Roy Matz Goodman (March 5, 1930 - June 3, 2014) was an American politician and businessman who served as a member of the New York State Senate from 1969 to 2002. He was the Republican nominee in the 1977 New York City mayoral election, receiving 4.08% of the vote.

== Early life and education ==
Goodman was born in New York City on March 5, 1930. He was the grandson of Israel Matz, the founder of the Ex-Lax company. As a child, he attended Camp Androscoggin. Goodman received an undergraduate degree from Harvard University in 1951 and an M.B.A. from Harvard Business School in 1953.

== Political career ==
Prior to serving in the Senate, Goodman was the New York City Director of Finance under Mayor John Lindsay in 1966 and 1967. He served as chairman of the New York County Republican Committee from 1981 to 2001. He ran for the New York State Assembly in 1964, but lost the Republican nomination to Bill Green.

=== State senator ===
In 1968, Goodman was elected to the New York State Senate for District 26 on Manhattan's East Side (later District 28). He would serve for 34 years, in the 178th through 194th New York legislatures, until his retirement in 2002.

He served as Chairman of the Senate Committee on Investigations, Taxation and Government Operations.
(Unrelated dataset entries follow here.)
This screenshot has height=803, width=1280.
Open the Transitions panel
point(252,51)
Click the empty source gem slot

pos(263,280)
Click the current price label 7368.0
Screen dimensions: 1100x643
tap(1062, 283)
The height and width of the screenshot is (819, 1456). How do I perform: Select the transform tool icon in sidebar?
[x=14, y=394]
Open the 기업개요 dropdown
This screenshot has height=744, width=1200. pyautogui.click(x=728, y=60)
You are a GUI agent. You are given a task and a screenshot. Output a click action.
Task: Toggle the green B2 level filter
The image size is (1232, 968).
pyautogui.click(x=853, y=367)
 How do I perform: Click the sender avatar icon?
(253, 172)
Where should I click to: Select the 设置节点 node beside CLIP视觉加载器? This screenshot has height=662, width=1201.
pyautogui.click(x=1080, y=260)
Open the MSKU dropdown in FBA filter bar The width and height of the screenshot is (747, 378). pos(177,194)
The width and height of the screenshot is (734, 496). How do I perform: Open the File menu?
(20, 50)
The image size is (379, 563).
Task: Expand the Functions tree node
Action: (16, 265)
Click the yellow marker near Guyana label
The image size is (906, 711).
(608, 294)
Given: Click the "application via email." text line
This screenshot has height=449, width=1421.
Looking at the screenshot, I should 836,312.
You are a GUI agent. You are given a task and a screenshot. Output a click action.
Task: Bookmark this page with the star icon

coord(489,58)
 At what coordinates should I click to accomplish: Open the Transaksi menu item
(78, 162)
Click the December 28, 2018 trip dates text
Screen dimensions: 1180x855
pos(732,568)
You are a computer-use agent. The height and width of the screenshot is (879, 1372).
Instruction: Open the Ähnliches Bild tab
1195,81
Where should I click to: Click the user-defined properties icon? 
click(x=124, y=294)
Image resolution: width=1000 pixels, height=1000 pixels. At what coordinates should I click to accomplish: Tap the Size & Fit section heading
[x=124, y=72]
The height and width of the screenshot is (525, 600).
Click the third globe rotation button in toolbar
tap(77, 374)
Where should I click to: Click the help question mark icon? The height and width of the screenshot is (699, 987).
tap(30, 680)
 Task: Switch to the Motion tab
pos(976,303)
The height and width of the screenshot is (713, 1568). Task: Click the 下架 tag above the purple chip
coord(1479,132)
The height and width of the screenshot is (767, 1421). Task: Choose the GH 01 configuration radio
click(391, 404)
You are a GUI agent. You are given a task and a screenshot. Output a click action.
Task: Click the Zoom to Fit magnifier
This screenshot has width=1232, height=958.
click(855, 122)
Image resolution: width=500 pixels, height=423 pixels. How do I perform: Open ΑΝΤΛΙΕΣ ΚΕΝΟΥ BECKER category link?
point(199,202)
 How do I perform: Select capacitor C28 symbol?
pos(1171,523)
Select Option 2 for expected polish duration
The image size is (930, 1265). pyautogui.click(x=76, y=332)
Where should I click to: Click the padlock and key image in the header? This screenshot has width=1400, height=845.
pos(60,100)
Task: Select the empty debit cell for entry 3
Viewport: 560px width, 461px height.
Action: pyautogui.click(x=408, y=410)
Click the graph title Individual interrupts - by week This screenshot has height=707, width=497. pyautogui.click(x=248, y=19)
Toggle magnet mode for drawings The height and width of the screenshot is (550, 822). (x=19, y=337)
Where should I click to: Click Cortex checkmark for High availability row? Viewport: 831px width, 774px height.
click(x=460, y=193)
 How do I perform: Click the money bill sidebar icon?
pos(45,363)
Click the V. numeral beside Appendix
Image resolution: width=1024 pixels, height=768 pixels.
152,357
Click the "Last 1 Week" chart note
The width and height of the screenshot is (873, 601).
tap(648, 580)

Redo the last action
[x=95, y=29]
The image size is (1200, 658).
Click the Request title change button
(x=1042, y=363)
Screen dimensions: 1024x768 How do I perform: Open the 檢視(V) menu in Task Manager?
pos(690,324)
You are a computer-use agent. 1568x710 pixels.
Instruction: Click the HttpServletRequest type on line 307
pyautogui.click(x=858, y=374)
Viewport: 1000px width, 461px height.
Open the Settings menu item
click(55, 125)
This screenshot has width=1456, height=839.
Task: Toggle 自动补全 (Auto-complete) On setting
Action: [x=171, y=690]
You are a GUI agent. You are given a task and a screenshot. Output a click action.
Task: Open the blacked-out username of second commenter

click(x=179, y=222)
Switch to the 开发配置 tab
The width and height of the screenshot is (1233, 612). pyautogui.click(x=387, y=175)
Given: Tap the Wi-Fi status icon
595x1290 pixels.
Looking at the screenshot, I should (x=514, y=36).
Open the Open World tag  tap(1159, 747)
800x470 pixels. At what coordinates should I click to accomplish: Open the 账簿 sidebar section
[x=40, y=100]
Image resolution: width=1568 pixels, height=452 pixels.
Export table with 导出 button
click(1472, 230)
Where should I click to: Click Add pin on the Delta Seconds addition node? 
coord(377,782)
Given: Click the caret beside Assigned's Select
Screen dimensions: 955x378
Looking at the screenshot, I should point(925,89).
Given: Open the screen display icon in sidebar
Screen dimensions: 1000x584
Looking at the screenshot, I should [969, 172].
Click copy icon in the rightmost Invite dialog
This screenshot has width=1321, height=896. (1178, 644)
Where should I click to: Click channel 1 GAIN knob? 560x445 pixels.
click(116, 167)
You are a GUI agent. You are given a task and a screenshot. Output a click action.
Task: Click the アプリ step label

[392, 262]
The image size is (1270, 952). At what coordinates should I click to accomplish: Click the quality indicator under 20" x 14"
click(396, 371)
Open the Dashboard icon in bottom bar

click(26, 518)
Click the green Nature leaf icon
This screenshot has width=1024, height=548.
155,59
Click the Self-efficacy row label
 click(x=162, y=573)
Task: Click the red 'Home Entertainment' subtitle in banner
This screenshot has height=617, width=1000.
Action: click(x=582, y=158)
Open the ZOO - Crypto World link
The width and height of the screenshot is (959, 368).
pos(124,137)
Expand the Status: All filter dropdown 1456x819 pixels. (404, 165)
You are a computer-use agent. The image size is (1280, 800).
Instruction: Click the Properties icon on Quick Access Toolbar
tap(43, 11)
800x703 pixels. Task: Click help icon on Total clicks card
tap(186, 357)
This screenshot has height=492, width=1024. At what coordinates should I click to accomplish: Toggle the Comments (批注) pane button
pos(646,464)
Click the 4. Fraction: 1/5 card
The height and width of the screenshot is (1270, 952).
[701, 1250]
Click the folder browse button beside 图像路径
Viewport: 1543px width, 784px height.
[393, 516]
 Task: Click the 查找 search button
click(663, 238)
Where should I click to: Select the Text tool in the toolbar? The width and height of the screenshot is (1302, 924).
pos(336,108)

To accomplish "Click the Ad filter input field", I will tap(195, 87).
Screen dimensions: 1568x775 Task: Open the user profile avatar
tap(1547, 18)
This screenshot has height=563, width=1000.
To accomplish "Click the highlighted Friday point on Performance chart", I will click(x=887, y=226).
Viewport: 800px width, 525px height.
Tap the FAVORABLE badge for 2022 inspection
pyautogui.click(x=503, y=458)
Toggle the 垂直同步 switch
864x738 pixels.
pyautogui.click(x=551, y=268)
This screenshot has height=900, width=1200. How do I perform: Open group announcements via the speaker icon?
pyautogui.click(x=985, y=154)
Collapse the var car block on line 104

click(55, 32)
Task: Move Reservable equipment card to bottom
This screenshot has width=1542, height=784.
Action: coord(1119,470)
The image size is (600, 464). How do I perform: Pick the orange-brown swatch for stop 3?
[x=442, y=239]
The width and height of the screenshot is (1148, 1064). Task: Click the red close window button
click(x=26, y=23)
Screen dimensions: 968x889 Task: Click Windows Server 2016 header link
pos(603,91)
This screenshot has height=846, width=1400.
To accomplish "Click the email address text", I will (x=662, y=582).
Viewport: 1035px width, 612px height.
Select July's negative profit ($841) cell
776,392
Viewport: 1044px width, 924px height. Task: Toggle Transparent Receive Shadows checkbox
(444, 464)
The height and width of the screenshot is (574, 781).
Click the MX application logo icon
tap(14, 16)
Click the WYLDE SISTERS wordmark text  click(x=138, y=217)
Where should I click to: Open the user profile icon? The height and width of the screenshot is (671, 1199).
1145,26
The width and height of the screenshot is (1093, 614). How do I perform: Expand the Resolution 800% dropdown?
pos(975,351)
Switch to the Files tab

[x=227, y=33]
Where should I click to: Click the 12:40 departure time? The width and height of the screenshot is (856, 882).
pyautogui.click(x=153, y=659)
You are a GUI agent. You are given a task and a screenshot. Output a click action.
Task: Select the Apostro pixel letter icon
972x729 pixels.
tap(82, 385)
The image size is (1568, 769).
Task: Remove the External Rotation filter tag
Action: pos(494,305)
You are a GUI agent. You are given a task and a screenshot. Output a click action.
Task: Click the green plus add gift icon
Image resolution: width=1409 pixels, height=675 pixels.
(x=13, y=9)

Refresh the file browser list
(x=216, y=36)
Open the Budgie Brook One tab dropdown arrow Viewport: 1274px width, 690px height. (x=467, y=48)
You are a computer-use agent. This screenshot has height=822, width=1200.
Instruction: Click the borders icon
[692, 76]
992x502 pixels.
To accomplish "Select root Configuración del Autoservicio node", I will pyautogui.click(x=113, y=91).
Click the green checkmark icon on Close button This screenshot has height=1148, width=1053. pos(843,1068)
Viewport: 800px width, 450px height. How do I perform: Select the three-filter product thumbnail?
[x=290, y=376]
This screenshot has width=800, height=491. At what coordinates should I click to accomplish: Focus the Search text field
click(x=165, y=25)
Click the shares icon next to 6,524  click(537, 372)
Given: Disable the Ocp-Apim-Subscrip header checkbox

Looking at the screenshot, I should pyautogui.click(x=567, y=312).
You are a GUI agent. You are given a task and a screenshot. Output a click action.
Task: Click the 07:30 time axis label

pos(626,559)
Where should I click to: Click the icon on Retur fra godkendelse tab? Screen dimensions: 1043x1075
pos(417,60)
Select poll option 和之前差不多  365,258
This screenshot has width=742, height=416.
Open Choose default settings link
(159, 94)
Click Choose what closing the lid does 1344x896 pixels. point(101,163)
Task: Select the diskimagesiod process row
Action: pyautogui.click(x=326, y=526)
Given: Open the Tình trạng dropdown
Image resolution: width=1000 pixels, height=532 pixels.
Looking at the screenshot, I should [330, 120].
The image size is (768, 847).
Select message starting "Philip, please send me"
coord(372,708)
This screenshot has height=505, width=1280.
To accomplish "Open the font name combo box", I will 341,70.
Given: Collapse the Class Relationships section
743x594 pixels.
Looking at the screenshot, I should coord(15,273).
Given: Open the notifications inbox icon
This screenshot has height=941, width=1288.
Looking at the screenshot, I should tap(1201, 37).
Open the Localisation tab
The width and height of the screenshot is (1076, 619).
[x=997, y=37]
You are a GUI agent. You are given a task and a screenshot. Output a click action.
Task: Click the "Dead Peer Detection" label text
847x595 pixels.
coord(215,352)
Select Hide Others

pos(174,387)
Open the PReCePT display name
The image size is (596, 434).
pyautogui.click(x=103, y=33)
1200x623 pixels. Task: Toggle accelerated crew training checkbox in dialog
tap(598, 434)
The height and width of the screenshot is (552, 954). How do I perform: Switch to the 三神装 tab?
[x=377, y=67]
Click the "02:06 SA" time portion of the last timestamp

He was considered a leader of the liberal Rockefeller wing of the New York State Republican Party. Goodman's supporters would sometimes refer to him as "The Statesman of the State Senate."

In 1977, Goodman ran for Mayor of New York City. He defeated Barry Farber, a talk radio host in the Republican primary. In the general election, Goodman finished third behind Democratic Congressman Edward I. Koch and New York Secretary of State Mario Cuomo, a Democrat who ran on the Liberal Party ticket.

Goodman was nearly defeated in 2000 by Liz Krueger. At first, Krueger was leading Goodman by several hundred votes. After a recount and the counting of the absentee ballots, Goodman was declared the winner in late December. In 2020, the New York Times reported that months after the election, in 2001, election workers discovered "hundreds of ballots" from a Krueger-leaning area in an air conditioning duct.

Goodman resigned from the State Senate in early 2002. As of , he remains the last Republican elected to office in Manhattan.

=== Manhattan Republican chairman ===
In 1981, Goodman became chairman of the New York County (Manhattan) Republican Party. In Goodman's first decade as county chairman, the only other Republican elected official in Manhattan was liberal U.S. Representative Bill Green, who represented the Upper East Side.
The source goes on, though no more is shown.